With the pictures omitted, output word for word the lines from the one containing "Image resolution: width=1738" through the end of the records.

Collection entries

= Beginning of Section =

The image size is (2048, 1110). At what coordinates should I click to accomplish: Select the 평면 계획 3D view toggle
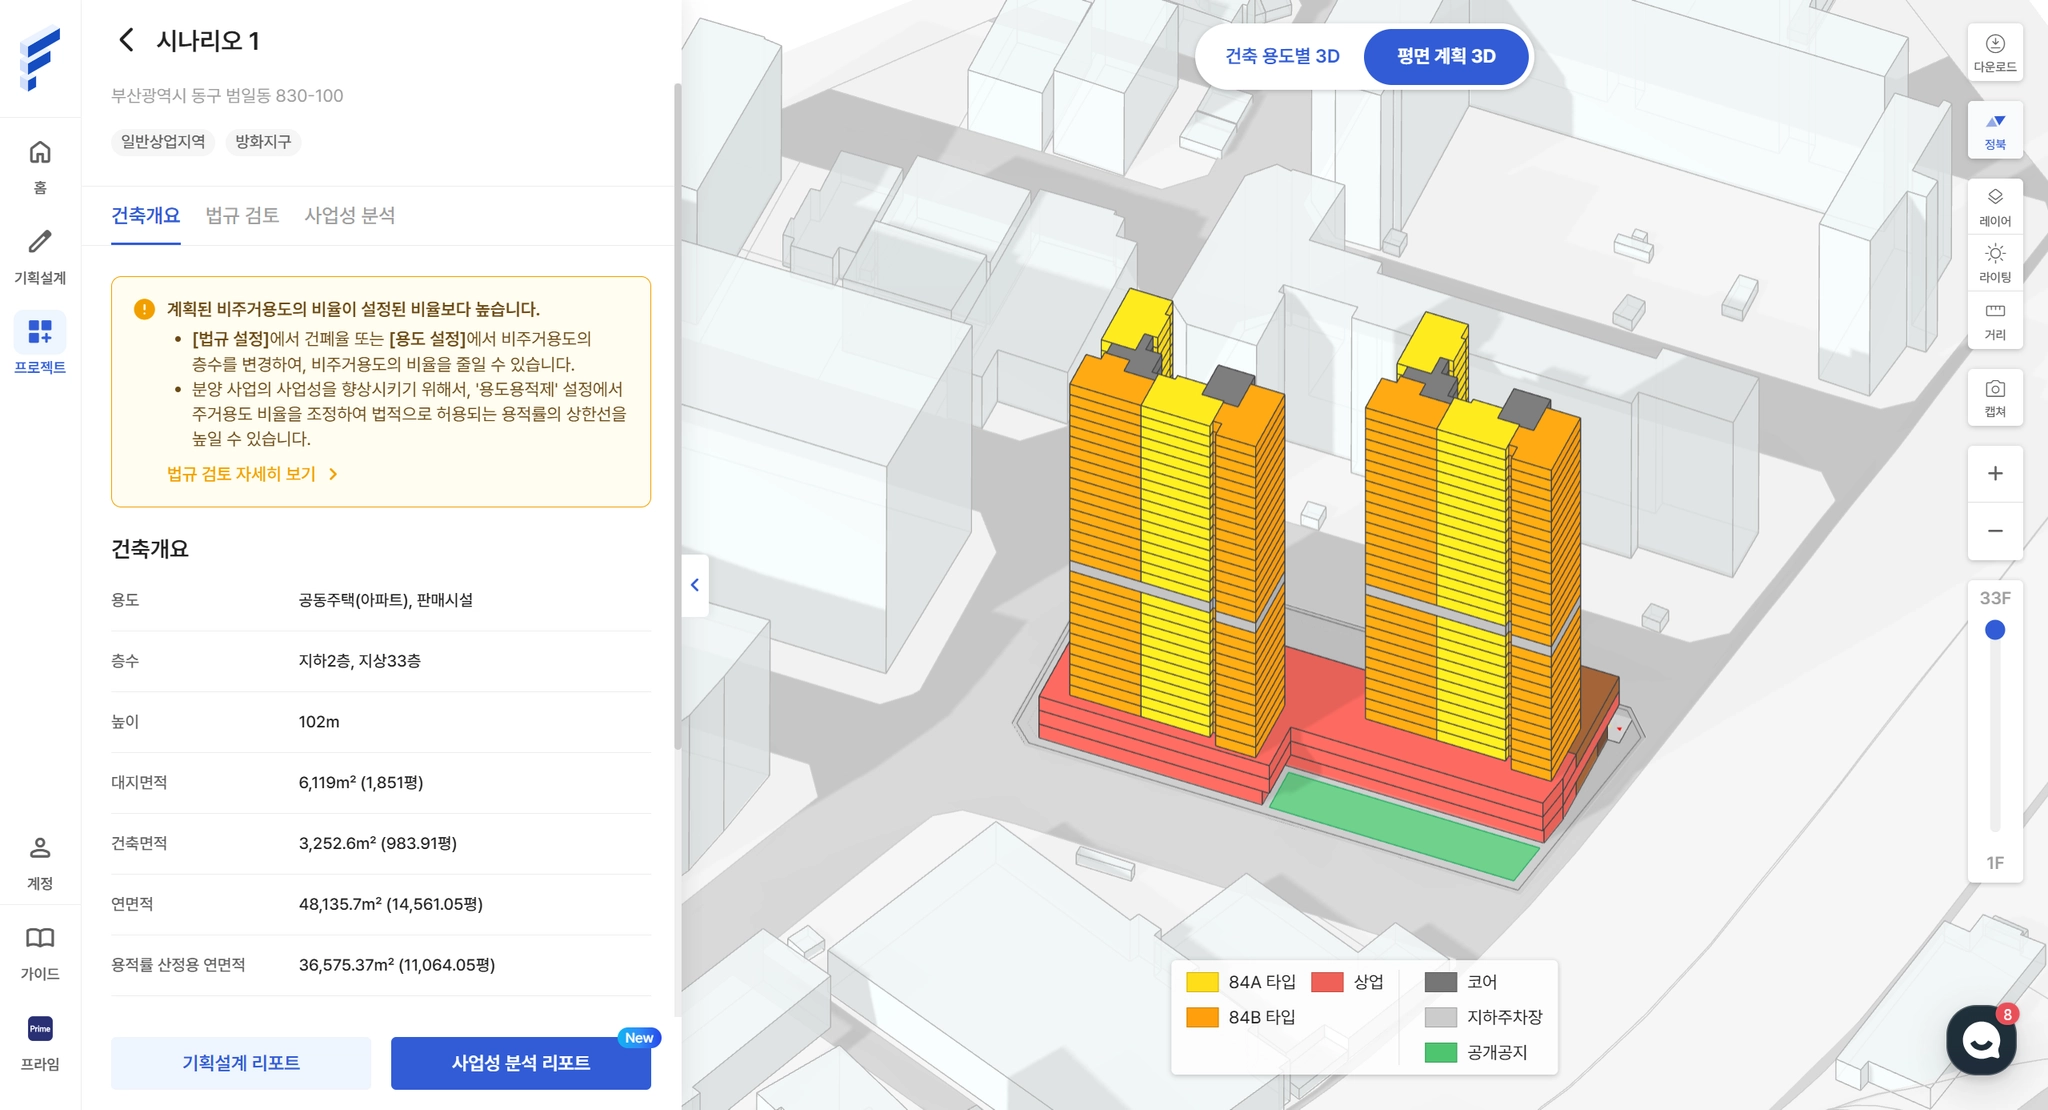click(1445, 56)
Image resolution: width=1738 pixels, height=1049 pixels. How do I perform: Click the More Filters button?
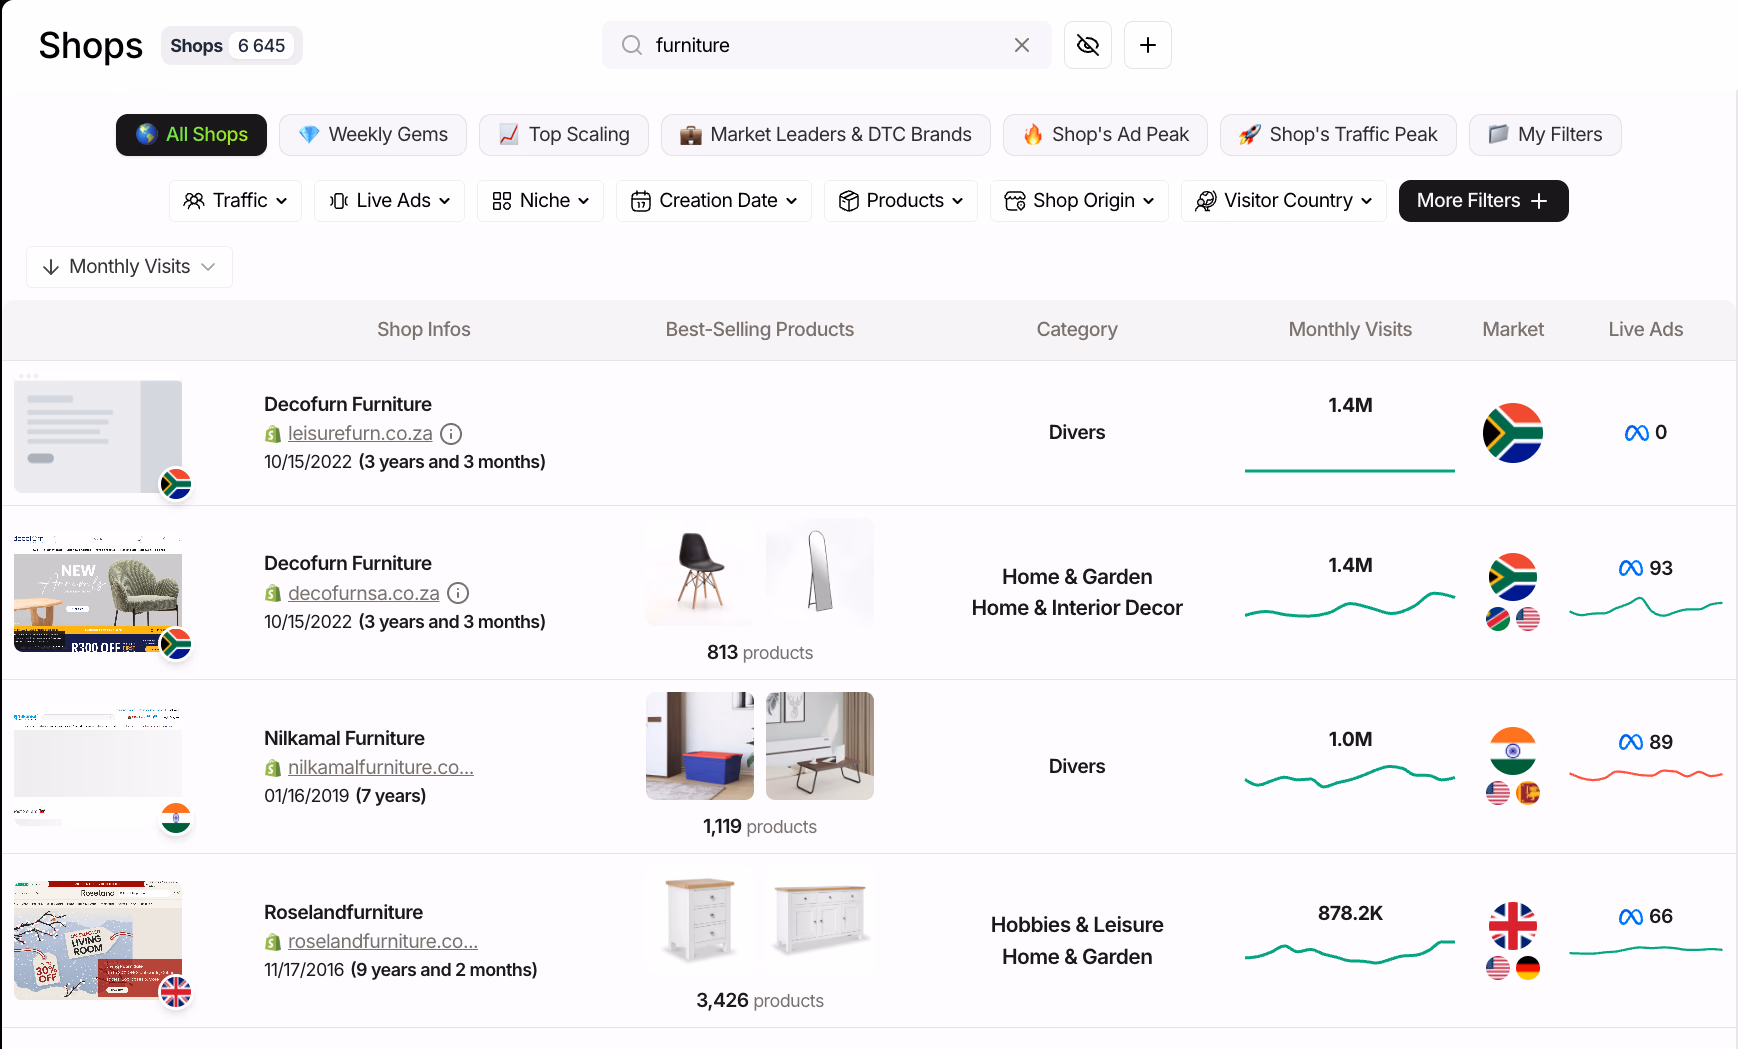(x=1483, y=200)
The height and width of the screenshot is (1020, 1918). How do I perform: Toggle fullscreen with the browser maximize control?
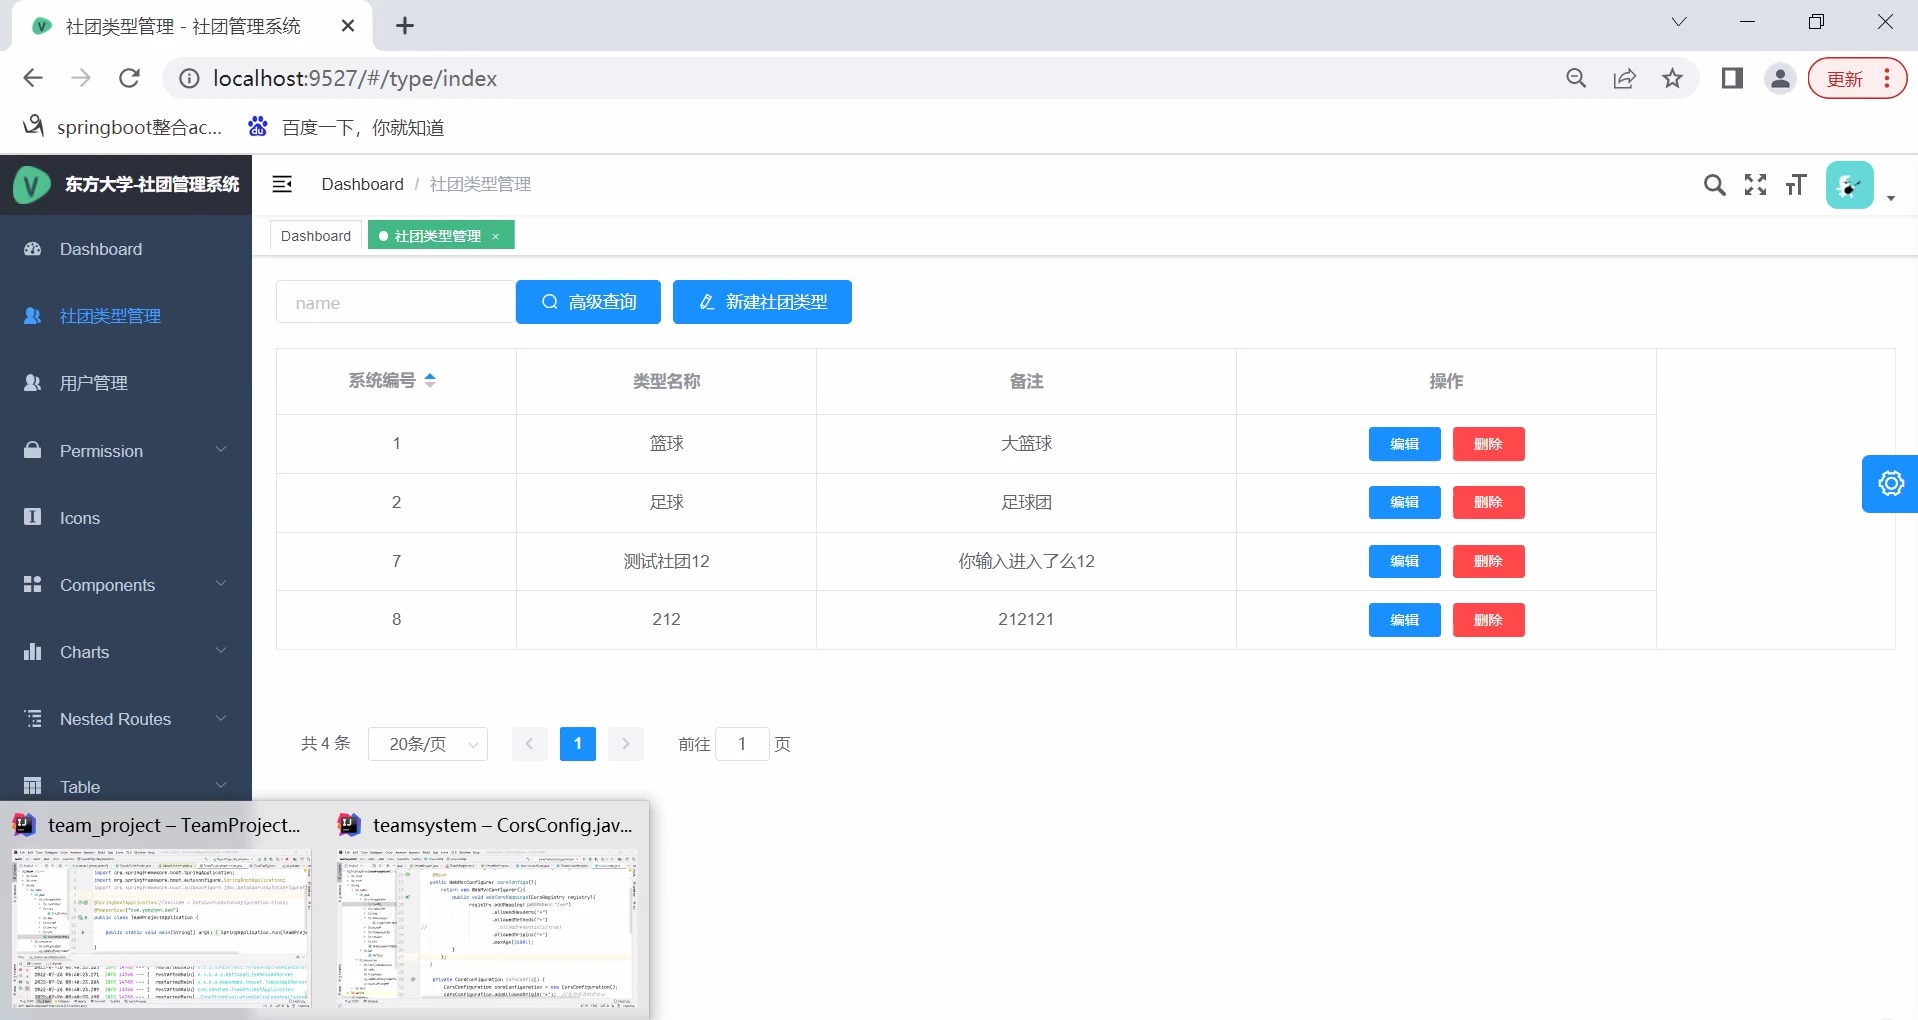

= End of Section =

### Result:
Image resolution: width=1738 pixels, height=1049 pixels. How do I perform: Click the More Filters button?
(x=1483, y=200)
The height and width of the screenshot is (1020, 1918). How do I perform: Toggle fullscreen with the browser maximize control?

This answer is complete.